After the 2020 protests, Bell no longer has the prison phone contract. It is now run by Synergy which provides calls at lower costs, according to Justin Piche, a member of CPEP and an associate professor in the Department of Criminology at the University of Ottawa.
CPEP has allied with the Toronto Prisoners’ Rights Project to continue their efforts for free calls for prisoners.
“We have not reached our free calling objective yet,” Piche said. “We believe free calling promotes community connections that are important for prisoner re-entry.”
CPEP and its allies have also elevated their action to the federal level.
“We wanted to point out that although Bell no longer has the Ontario contract, they still profit off of prisoners and their loved ones across the country,” Piche said.
CPEP wrote that penitentiaries used eight per cent of prisoner wages to pay for the Bell operated phone system. Making a call is still an additional cost on top of that.
Bell Canada was contacted but refused to comment. They redirected questions to the Ontario Solicitor General’s office for information on services provided in prisons. But Piche still holds Bell responsible for the high costs of phone calls in prisons.

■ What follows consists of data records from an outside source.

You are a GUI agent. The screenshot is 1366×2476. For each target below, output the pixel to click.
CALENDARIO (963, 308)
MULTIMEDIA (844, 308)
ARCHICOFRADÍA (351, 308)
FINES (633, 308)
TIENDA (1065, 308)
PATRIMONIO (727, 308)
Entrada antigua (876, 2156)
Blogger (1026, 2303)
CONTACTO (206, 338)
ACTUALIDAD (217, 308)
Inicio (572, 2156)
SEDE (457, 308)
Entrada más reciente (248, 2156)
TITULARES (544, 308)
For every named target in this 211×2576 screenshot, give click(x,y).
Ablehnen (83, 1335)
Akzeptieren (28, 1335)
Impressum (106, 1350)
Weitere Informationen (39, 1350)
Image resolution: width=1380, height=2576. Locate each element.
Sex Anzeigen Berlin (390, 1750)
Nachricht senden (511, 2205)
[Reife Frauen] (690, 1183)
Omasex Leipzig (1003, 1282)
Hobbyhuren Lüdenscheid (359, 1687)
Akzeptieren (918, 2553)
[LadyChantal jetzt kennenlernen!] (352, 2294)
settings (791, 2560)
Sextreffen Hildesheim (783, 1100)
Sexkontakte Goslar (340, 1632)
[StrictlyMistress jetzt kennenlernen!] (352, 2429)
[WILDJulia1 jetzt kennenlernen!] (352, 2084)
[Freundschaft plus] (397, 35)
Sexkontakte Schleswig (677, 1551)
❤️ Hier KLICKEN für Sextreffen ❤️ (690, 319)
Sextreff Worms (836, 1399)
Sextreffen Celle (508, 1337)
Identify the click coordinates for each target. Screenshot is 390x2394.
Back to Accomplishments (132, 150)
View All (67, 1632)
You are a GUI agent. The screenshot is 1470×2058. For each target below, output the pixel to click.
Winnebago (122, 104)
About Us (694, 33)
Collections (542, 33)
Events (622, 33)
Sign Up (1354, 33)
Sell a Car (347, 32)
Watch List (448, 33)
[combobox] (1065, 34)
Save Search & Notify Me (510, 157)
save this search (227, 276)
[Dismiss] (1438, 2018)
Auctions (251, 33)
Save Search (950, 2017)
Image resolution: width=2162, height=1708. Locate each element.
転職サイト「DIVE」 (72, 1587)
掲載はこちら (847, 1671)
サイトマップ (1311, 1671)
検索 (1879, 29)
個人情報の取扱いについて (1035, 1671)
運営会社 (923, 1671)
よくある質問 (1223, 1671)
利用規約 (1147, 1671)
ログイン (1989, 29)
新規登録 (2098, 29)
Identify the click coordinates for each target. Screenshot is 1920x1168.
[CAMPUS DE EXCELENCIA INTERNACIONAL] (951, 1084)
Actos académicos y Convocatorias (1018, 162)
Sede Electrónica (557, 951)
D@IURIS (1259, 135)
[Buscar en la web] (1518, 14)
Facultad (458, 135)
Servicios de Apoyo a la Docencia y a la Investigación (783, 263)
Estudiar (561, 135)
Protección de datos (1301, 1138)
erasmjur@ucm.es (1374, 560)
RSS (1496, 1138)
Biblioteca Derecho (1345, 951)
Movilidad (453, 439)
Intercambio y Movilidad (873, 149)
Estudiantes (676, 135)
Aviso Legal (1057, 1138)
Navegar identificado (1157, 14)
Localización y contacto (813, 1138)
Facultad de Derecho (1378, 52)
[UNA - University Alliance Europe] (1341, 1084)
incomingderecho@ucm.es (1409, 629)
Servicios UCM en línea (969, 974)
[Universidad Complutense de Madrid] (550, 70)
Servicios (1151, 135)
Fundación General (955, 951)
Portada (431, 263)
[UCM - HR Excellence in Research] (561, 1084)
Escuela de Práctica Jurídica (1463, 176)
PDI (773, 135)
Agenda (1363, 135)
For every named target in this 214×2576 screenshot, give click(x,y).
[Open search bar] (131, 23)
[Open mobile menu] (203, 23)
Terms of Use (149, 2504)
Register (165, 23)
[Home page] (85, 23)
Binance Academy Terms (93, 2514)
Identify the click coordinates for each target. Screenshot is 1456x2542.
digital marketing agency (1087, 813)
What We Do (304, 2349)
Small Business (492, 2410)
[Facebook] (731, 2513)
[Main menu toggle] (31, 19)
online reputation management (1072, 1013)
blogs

“They claim to be leaders in mental health advocacy,” Piche said, “but the way they run their prison phone system federally […] really serves the monopoly that limits prisoner’s ability to make phone calls.”
CPEP is now running an email zap to push for free calling in prisons across the nation. Piche says that they will not stop pressuring Bell and the Canadian Government.
“Work with the federal government and the correctional service of Canada to put in place free calling,” Piche said to Bell Canada. “Do the work to connect prisoners and their families to reduce the mental anguish of incarceration.”
Note: Reading about mental health issues can be difficult. If you or anyone you know is dealing with mental-health concerns, help is available at 1-833-456-4566. If you’re in crisis, call 911 or go to your nearest hospital.